Gartner: Poor Data Quality Dooms Many IT Projects

The research firm says inaccurate or incomplete data is a leading cause of failure in business-intelligence and CRM projects.

InformationWeek Staff, Contributor

May 14, 2004

3 Min Read

Companies routinely make decisions based on remarkably inaccurate or incomplete data, a leading cause of the failure of high-profile and high-cost IT projects such as business-intelligence and customer-relationship management deployments, research firm Gartner said.

"Most enterprises don't fathom the magnitude of the impact that data quality problems can have," said Ted Friedman, principal analyst with Gartner. According to his research, a quarter of major international companies are working with poor-quality data.

Friedman isn't talking only about corrupted data--although that can be a part of the problem--when he points to the state of data. Instead, data quality is defined by a number of components, ranging from consistency--whether the data is identical when stored in multiple locations--to accuracy and relevance. If there's data but it's not relevant to the process or project at hand, it's worthless, said Friedman.

Other data problems stem from the fact that the data collected is often incomplete.

"More important is the fact that enterprises haven't done a good job of collecting all the data that they should have, or have, but it's not in sync across the enterprise," he said. Synchronization will become an even bigger issue for businesses in the near future as they struggle to integrate the enormous amounts of data gathered from RFID projects.

One of the biggest causes of poor data quality is the habit by company executives of passing along the data acquisition chore to IT, which may not have a clue as to what data actually is needed.

"None of these are new problems," Friedman said. "People have always avoided the data quality issue. It often starts when [corporate] leadership says 'We're going to do CRM,' or some other project, and tells IT to get the data. They just assume that IT knows what data to get."

Bad or incomplete data can have an enormous impact on major IT initiatives, such as business intelligence and CRM rollouts, Friedman said. Business intelligence "is the best example of the old adage, 'garbage in, garbage out,'" said Friedman. Executives who expect to make strategic decisions based on business-intelligence software using poor data will be in for a shock. "How can they have a high confidence in the decisions when the data is bad?"

Lousy data is a minefield for CRM as well.

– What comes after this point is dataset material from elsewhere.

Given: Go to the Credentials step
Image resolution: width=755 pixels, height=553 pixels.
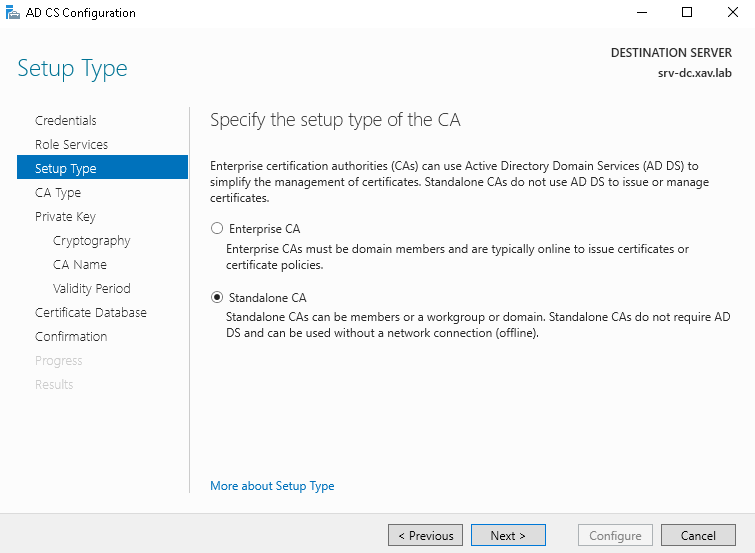Looking at the screenshot, I should coord(66,121).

There the problem is exacerbated by the fact that these projects not only touch those inside the enterprise, but customers, too. "A company can get a very big black eye in short order if it doesn't pay attention to the quality of data," Friedman said.

Many companies are being forced to address data quality because of stricter regulations such as Sarbanes-Oxley, which has requirements that demand the data collected be relevant.

"But there isn't a silver bullet," Friedman said. "This isn't an IT problem, it's a business problem." Rolling out new technology alone won't fix things; instead, companies must change their cultures and get the business side involved in data acquisition.

"If you're only throwing technology at the problem, at best you'll only get short-term, lukewarm benefits," he said. "People, processes, and technology have to come together on this."